T. Karagyozova, A. Gatto, A. Forest, J.-P. Quivy, M. Marti-Renom, L. Mirny, G. Almouzni
bioRxiv 2024.08.27.609896; doi: https://doi.org/10.1101/2024.08.27.609896
This article is a preprint and has not been certified by peer review
Abstract
The mammalian genome, organised into chromatin, adopts a three-dimensional (3D) folding within the cell nucleus with spatially segregated active and repressed compartments, termed A and B. However, how nucleosome deposition impacts these levels of organisation is unknown. Here, we monitored changes in 3D genome folding by Hi-C after impairing the chaperone HIRA, involved in histone H3.3 deposition.
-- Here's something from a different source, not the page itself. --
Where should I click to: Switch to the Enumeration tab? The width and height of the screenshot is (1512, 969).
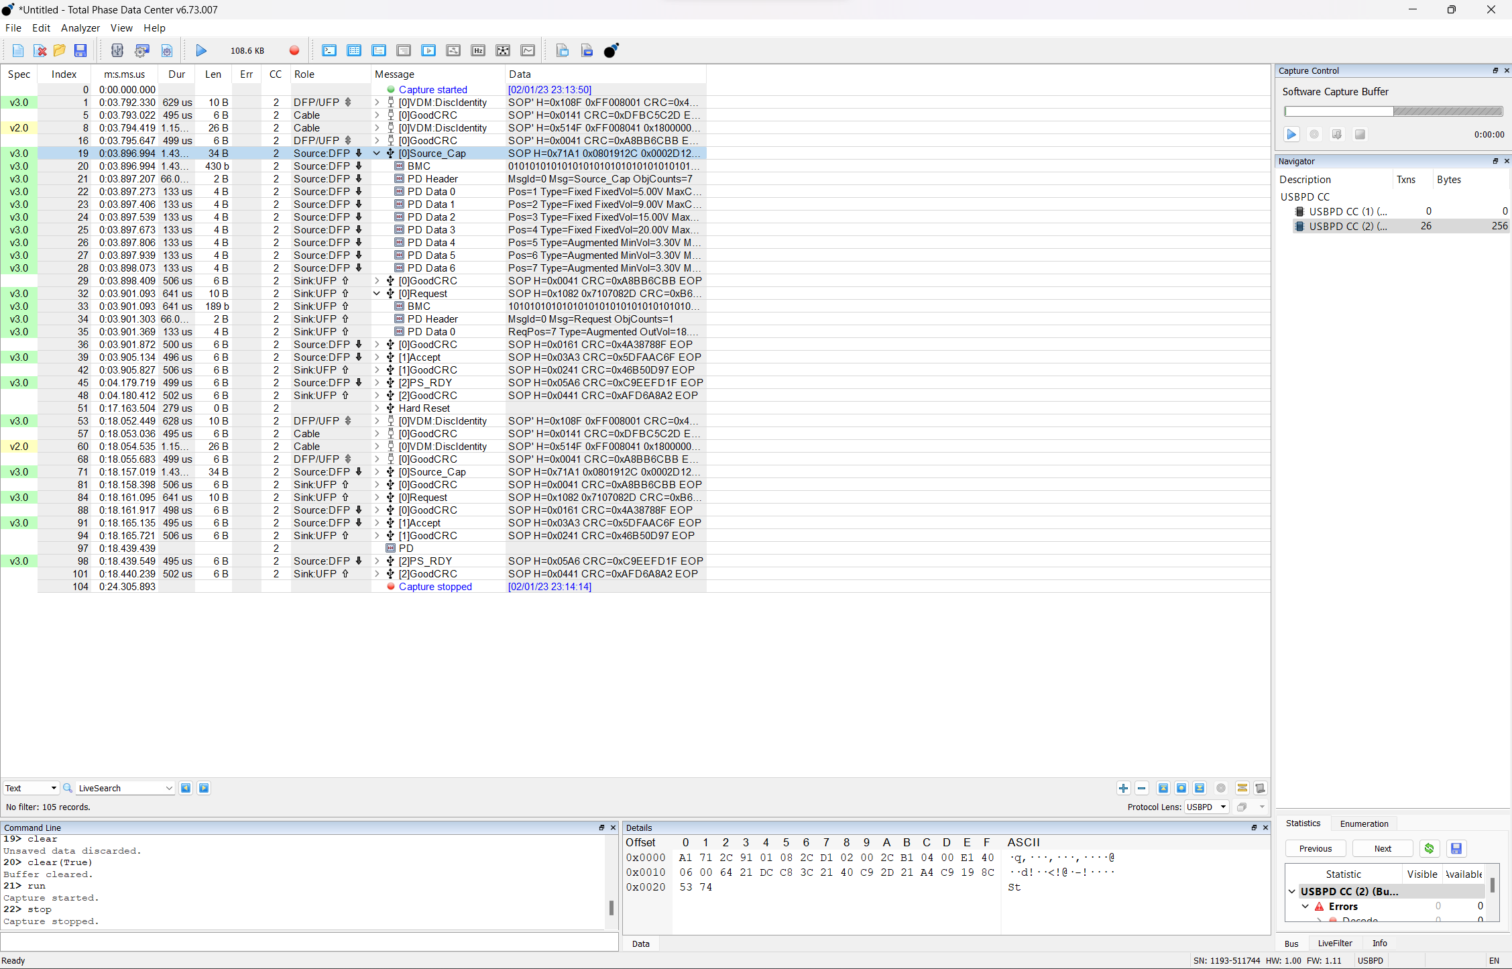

In the absence of HIRA, H3.3 enrichment decreases in compartment A that also shows weaker interactions. At this scale, histone post-translational modifications (PTMs) do not follow H3.3 changes. In line with impaired H3.3 nucleosome maintenance, compartment A accessibility measured by ATAC-seq increases. Specifically, at active genes, accessibility increases in gene bodies but decreases at promoters where compensation by H3.1 reduces nucleosome turnover. Notably, regions flanking active genes show reduced insulation. We conclude that the HIRA-dependent pathway involved in H3.3 deposition is key to maintain higher order organisation in active regions and impact compartmentalisation independently of histone PTMs.